To achieve the benefits described above requires that GenAI can be trusted to be consistent with scientific values and requirements. Currently, AI’s value for scholarship is limited to areas in which expert users are capable of independently verifying the factuality and accuracy of the outputs and independently assuring compliance with privacy, copyright, citation, attribution, and other requirements (see Azaria, Azoulay, and Reches 2023 for a review of applications).
The present generation of AI tools can readily produce content that appears scientific at first glance: for example, GenAI can be prompted to produce peer review evaluation questions about a provided article, summaries of the scientific literature, or translations of a scientific article to another language—as well as annotating a data table, graphing the data table, and then describing what a graph looks like for readers with visual disabilities. While these results appear plausible, and can even pass peer review (Cotton, Cotton, and Shipway 2023), the underlying systems are not designed to be compatible with scientific values, and the outputs often lack scientific integrity. Current tools are readily capable of inventing citations (Gravel, D'Amours-Gravel, and Osmanlliu 2023; Orduña-Malea and Cabezas-Clavijo 2023), fabricating abstracts (Gao et al. 2023), manufacturing data to support scientific claims (Taloni, Scorci, and Giannaccare 2023), or even inventing defamatory claims about other scholars (Cohen 2023).
The cumulative positive impact of science on society, and the direct contribution provided by individual scientific outputs, derive from their alignment with a set of underlying basic societal and design values. Society funds scientific research, trusting that the scientific enterprise promotes the discovery of systematic, reliable, and generalizable knowledge about the world—and that this knowledge makes human lives better. Readers of scientific articles assume the claims are accurate, trusting that the peer review and editorial processes mitigate against exaggerating the evidence for a conclusion or biasing analysis toward reporting a desired outcome. Both forms of trust are justified only when scientific processes and the scientific institutions are aligned with a set of core values.5 It is the alignment of key values, scientific processes, and institutions that fundamentally constitutes scientific integrity. With the rise of GenAI in scientific research, we need to ensure the results support the full range of values that underpin the scientific enterprise:6
Faced with growing evidence that the products of GenAI are persistently misaligned with these (and other) values, owners of the current generation of major systems have responded, for the most part, by adding ‘guardrails’ (for a recent example, see Peters 2023). Guardrails are developed only after failures have already occurred and these guardrails have been publicly reported to target a specific sensitive topic or pattern of use (e.g., a prompt on the topic of bioweapons) rather than addressing a broad requirement or principle.
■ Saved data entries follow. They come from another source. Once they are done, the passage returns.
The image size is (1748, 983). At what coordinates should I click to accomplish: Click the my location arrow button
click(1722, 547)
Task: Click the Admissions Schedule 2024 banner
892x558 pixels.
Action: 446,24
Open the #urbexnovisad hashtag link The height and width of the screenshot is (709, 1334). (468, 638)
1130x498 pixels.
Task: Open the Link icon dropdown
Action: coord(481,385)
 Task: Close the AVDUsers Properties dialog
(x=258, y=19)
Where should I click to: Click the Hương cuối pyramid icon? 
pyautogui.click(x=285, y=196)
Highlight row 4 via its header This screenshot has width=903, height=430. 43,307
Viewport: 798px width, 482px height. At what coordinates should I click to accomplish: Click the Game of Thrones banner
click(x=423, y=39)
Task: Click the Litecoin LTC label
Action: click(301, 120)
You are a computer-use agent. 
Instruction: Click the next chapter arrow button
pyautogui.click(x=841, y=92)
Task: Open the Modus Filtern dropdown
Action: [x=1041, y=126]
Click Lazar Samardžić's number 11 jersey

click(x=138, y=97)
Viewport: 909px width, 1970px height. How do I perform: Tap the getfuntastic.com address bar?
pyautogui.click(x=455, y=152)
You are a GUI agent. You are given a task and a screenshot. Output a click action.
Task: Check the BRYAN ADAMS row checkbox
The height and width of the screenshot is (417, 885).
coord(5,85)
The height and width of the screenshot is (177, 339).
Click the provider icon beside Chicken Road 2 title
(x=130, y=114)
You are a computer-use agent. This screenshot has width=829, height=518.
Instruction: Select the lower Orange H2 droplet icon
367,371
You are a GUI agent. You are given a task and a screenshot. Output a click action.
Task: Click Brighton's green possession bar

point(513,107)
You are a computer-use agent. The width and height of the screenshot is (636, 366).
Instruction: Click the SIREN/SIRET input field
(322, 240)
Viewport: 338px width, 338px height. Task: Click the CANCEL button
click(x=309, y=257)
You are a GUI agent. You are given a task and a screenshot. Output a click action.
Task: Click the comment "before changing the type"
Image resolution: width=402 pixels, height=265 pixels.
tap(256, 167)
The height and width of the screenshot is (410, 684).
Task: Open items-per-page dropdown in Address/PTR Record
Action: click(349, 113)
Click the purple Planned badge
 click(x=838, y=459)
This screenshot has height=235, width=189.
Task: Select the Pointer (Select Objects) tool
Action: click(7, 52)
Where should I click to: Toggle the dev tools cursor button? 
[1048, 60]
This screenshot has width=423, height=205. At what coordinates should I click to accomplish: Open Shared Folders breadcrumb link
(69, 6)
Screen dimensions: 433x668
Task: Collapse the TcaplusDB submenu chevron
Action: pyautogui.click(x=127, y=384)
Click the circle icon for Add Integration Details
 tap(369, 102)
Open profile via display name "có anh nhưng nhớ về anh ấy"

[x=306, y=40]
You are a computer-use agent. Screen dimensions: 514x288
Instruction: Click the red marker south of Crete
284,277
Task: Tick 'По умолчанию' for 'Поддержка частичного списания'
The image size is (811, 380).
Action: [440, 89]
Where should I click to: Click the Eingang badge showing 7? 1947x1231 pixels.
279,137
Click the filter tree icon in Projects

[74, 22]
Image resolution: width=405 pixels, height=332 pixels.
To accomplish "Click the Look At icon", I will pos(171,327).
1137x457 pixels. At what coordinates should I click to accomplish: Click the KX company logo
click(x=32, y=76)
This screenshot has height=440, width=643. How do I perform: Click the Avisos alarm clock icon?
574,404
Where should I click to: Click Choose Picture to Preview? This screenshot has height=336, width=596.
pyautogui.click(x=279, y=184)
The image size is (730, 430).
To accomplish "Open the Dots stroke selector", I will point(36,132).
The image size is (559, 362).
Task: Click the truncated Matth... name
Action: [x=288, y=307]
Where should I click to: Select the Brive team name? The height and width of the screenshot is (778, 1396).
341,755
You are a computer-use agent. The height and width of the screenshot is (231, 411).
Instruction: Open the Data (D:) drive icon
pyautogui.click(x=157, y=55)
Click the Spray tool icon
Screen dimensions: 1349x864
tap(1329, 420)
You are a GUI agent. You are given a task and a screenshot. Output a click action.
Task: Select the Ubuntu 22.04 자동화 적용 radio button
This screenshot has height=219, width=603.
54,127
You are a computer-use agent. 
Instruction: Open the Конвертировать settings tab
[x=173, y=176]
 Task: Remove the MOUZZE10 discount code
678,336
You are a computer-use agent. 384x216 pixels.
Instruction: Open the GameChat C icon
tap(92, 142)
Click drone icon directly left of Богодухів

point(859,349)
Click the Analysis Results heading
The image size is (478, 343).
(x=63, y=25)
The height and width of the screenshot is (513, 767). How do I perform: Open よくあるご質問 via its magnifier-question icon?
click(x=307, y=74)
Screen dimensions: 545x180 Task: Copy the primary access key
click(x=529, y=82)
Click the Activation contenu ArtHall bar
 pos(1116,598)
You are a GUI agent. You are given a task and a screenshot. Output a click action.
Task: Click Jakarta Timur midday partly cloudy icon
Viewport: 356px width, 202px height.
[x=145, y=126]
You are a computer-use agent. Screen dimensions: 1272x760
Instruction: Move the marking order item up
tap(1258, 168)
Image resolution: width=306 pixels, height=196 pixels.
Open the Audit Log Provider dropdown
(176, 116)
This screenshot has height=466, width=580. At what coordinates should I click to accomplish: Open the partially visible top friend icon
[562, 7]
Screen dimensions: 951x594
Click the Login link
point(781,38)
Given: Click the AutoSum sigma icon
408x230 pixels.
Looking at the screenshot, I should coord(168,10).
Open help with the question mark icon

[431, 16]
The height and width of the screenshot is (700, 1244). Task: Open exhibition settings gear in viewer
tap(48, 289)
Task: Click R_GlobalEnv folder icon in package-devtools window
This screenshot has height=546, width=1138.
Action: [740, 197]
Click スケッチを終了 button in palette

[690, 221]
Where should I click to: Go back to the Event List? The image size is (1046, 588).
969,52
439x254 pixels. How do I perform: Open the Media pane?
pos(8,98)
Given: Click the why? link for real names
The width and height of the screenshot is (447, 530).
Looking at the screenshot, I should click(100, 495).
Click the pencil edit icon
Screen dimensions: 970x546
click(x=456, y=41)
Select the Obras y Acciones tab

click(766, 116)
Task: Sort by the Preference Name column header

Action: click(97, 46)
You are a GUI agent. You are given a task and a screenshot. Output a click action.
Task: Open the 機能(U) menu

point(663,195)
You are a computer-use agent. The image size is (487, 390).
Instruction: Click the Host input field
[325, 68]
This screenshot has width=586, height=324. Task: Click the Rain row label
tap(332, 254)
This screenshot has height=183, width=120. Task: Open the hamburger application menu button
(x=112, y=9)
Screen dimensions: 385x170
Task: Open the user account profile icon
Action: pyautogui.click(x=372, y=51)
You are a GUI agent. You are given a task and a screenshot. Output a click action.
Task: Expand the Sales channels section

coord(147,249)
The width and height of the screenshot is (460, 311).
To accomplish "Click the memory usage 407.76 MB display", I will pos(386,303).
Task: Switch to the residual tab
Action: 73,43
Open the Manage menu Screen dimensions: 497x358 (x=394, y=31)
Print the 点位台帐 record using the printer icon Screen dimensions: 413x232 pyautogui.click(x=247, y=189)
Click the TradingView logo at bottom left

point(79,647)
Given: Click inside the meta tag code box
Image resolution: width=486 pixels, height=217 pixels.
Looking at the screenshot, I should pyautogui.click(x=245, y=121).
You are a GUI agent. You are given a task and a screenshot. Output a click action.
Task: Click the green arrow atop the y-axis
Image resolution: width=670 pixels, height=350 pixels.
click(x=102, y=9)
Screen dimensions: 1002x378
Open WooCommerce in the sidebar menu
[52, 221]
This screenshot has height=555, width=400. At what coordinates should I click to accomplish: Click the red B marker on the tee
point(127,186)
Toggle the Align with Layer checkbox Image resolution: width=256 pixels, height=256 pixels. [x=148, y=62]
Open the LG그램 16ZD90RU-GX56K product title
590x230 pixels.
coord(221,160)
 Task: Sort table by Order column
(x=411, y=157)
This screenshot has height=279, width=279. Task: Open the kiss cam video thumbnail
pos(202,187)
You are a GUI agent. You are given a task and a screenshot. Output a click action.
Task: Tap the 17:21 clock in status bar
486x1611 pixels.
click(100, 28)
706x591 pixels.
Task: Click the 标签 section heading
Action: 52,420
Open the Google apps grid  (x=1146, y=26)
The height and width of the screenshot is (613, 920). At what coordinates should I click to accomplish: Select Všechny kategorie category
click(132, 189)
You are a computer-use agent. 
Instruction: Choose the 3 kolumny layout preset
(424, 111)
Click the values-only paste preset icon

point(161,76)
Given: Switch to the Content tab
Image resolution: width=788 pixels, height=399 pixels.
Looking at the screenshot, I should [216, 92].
Further, the development of guardrails and mandates for them often rely on heuristic analysis rather than rigorous theory and design. Most protective mechanisms are often deployed only after an output has been computed rather than incorporated into earlier stages of design and planning.
In practice, the guardrails approach has been largely unsuccessful. Evidence of new failures and failure modes continue to surface with increasing frequency (Gupta et al. 2023; Maus et al. 2023; Qi et al. 2023; Zou et al. 2023). The capabilities of GenAI models remain difficult to theorize, predict, or assess. The behavior of these models is poorly understood, even by their creators. For example, researchers at Google found in post-testing that existing GenAI models in which the accuracy of their answers to math problems were often improved by preceding the specific problem with the phrase, “Take a deep breath and work on this step by step” (Yang et al. 2023). No one predicted such results. Nor, given the current state of algorithmic theory, would such a prediction have been credible.
Further, it is clear that state-of-the-art research and evaluation are not sufficient to assess the full capabilities of a trained GenAI model (Chang et al. 2023) through inspection or to reliably align that model’s output with specific values, principles, or rules (Liu et al. 2023). There is even evidence that GenAI models can develop the capacity to evade testing protocols by detecting that they are in a test environment and changing their behavior (Berglund 2023).
As discussed below (sections 5.1 and 5.2), a regime of post-model testing and guardrails alone is generally, even in theory, incapable of meeting important integrity requirements. As research in the fields of computer science, statistics, and information science has advanced, it has become increasingly clear that effective informational regulation requires explicit design.
Research, engineering, and design in AI alignment with scientific and ethical principles is a critical foundational requirement for GenAI in scholarly communication. A wide range of research questions will need to be addressed in order to achieve the integrity needed for responsible large-scale integration of GenAI into scholarly communication.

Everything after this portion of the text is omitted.